By Nalic’s accounts, the city’s culinary scene has moved away from its once insular and competitive feel.
“We’re a cool, badass, supportive city, and we love it and want it to be better — and the only way we know how to do it is to be on each others’ side and build it up together,” she said.
Keefe recalled a difficult time sourcing almond flour for a macaron ice cream sandwich recipe before she teamed up with a local pastry chef to make a wholesale purchase. Nalic, who will open a permanent location for Balkan Treat Box in the coming months, said a lot went wrong leading up to her food truck’s launch and credited the food community for helping her team bootstrap the business. “We would not be open had it not been for our local food scene,” she added.

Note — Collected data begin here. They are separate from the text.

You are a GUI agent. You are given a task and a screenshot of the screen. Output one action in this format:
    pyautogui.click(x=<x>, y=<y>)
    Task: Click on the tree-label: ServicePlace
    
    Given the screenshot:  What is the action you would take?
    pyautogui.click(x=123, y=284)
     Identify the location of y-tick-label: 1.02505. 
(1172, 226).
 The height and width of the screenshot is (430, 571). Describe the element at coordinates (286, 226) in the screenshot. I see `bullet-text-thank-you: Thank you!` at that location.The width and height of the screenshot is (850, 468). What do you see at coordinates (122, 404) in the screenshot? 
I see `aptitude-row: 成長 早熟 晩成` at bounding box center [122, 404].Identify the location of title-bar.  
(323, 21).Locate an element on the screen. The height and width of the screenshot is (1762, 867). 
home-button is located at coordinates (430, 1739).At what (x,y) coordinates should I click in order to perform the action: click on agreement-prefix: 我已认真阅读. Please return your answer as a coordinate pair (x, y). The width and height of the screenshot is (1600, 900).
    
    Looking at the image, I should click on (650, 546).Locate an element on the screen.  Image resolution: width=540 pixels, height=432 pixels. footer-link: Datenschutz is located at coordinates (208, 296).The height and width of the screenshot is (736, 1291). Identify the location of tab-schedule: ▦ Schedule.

The local tourism board is also helping to bolster momentum. An entire section of the St. Louis Convention & Visitors Commission website is dedicated to helping visitors navigate the myriad dining opportunities by neighborhood.
According to restaurateurs, the city’s lower cost of living creates more opportunities to experiment with different concepts, while Midwestern culture keeps small businesses rooted in the area.
“We’re a small, tight-knit community with a family-supported feel to it,” Bolyard said.
“Fifteen years ago, I’d ask, ‘Where the hell are we going to eat?’” Tran said. “Now I’m saying the same thing but it has a different meaning.”